Users with severe physical disabilities generally use one of two access techniques: switch, head or eye tracking technologies; or voice recognition technologies, depending largely upon whether their physical disability impacts their muscle control of speech. For the first group, the third- party Windows tools aren't very sophisticated and work equally well with StarOffice as they do with MS Office. However, in the UNIX world we have an extremely sophisticated tool in the GNOME On-screen Keyboard (GOK), which provides dramatic efficiency and productivity improvements when compared to all other options in MS-Windows; and GOK works very well with StarOffice. For the second group - speech recognition users - the basic functionality of third- party offerings in MS-Windows works with StarOffice and OpenOffice.org. However, these applications provide custom behaviors around specific applications - essentially voice-macros - and these have not yet been developed for StarOffice, while they have been developed for MS Office. There aren't yet any voice recognition assistive technologies for the UNIX world.
Finally, users with a variety of learning disabilities use products like TextHelp in Microsoft Windows to aid them in reading and creating documents - especially text documents. TextHelp specifically hooks into the MS Word toolbar, and provides context sensitive help as well as document reading functions like highlighting words as they are spoken. TextHelp provides this toolbar for a few other applications, but doesn't yet do so for StarOffice. There aren't yet any such reading and composition assistants for the UNIX environment.

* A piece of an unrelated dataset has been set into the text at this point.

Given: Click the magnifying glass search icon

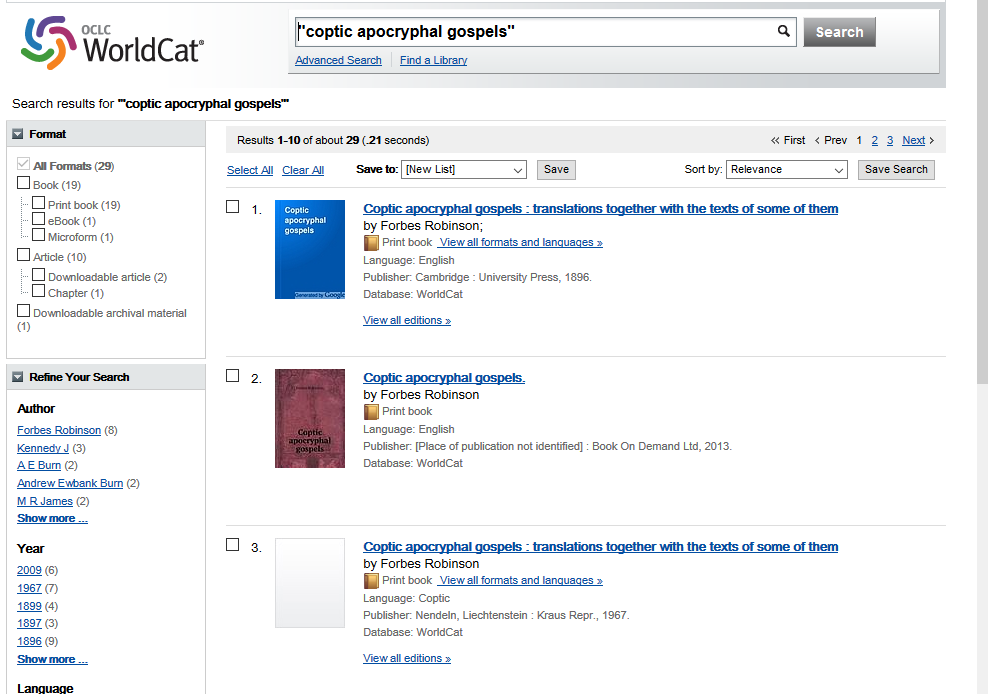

There are also specific accessibility features in StarOffice that are informed by accessibility requirements from Section 508 of the U.S. Federal Rehabilitation Act. For example, StarOffice will optionally display and support a text selection cursor in read-only text documents, as required by Section 508. Also, StarOffice will optionally use the system color settings for document page previews and the content region of the document. And StarOffice has options to turn off graphic animation, and text animation. I don't believe all of these options are available to the MS Office user.